On the other hand, Wilde’s story is so fascinating that it makes a colorful epic in itself and Wilde is an utterly engrossing film. There are plenty of inside jokes for fans and Wilde scholars, but the film is also an entertaining introduction to Wilde’s life and works. It was a pleasure to listen to the youthful first night crowd’s reactions of hilarity, awe, shock and horror as the story progressed from comedy to stark tragedy.

Gilbert is fortunate in his cast. Stephen Fry was simply born to play Wilde (as he says his friends have told him for years!). He has Wilde’s imposing physical presence and thrilling voice as well as his easy way of tossing off a bon mot and is equally at home in comedy and tragedy. But the supporting cast is almost as good. Jennifer Ehle, the enchanting Elizabeth Bennett from the recent BBC Pride & Prejudice, simply glows with warmth and sympathy as Wilde’s adoring wife Constance. Vanessa Redgrave is perfectly cast "Speranza," Lady Wilde, the author’s Irish radical mother. Best of all is Jude Law as the impossibly beautiful, psychopathically selfish Lord Alfred Douglas ("Bosie"), whose golden presence evokes hisses and whistles from his very first closeup. Alternately charming and callously cruel, Law believably portrays an eternally spoiled child who sincerely believes that the universe revolves around him ("This trial isn’t about him," he insists. "It’s about ME!"). Later, we see him musing over Oscar’s arrest, mournfully holding his wineglass in his impeccably tailored hand, gazing out over a Parisian veranda, exclaiming without any sense of irony, "I’m the one who’s really suffering." While Lord Alfred’s father - the odious Marquis of Queensbury who goads Wilde into his fatal lawsuit - is not exonerated in the film, Tom Wilkinson does invest the role with an eccentric dignity. At least Queensbury’s hatred for the vice he couldn’t spell is partly explained in the film (His eldest son and heir, Lord Drumlanrig, had committed suicide the previous year - allegedly after an affair with his mentor, Liberal Foreign Secretary Lord Rosebery).

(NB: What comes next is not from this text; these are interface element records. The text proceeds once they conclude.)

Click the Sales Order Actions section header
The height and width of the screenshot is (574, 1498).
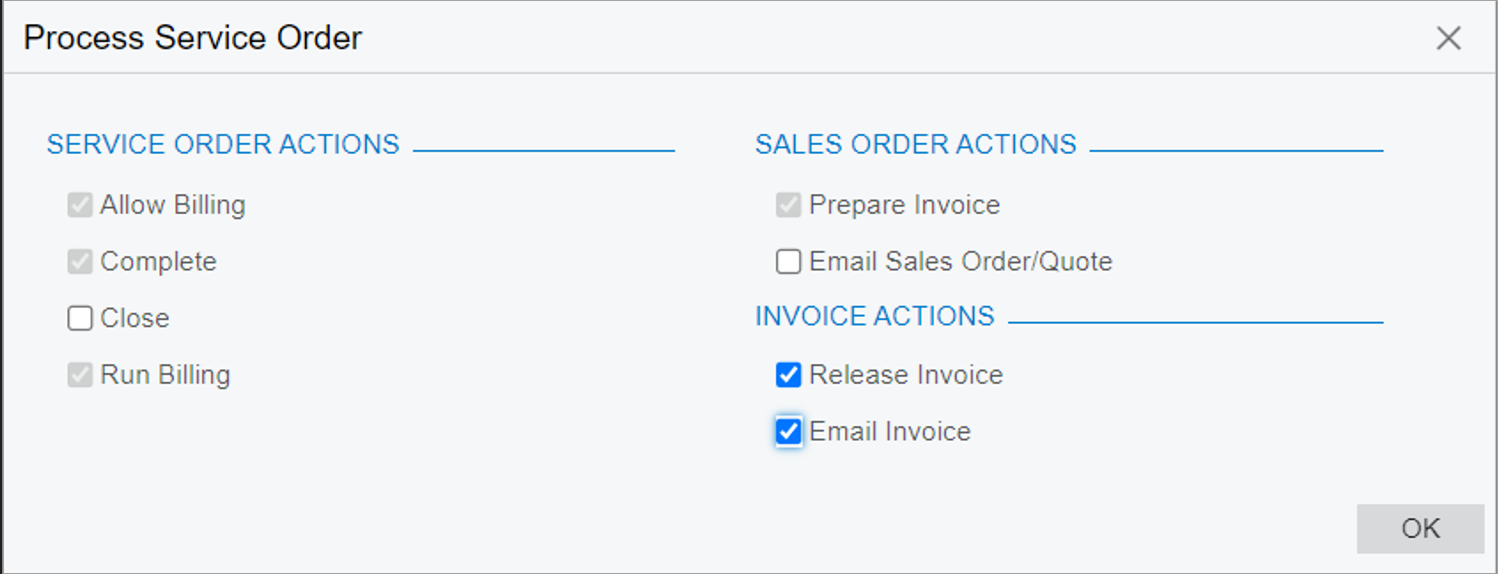click(915, 144)
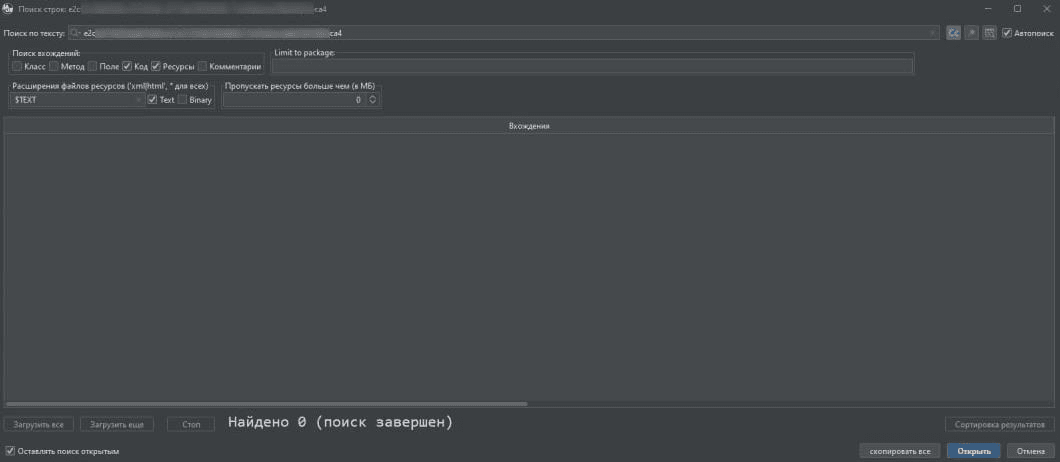Screen dimensions: 1060x462
Task: Click the magnifier icon in search field
Action: (x=75, y=33)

The film has its flaws: More than one viewer has found the film too didactic - too obvious in its pro-gay-rights agenda - while never hinting, as Gross Indecency does, at the political motivation behind the government’s determined prosecution of Oscar Wilde. As Stephen Fry himself has admitted, there are also a number of minor but unnecessary historical errors in the script, particularly in scenes which can be clearly documented. Why, for instance, are there women in the audience at Wilde’s trials? (Women were, of course, barred from the courtroom because of the very nature of the trial and because of sexually explicit testimony of the Prosecution’s witnesses). The Reading Gaol treadmill scenes are not accurate (Wilde suffered greatly there but was apparently not put to this particular torture). And the controversial ending takes some rather serious liberties with chronology.

On the other hand, the production values put even the best of Merchant Ivory to shame, while Nic Ede’s costumes are so handsome - especially for the well-tailored Wilde - that we forgive the excessively short sleeves on Constance’s visiting dress (A lady doesn’t visit Reading Gaol in short sleeves!). A pity we never actually get to see the lovely Ms. Ehle in any of the daring "rational" costumes that Oscar designed for her!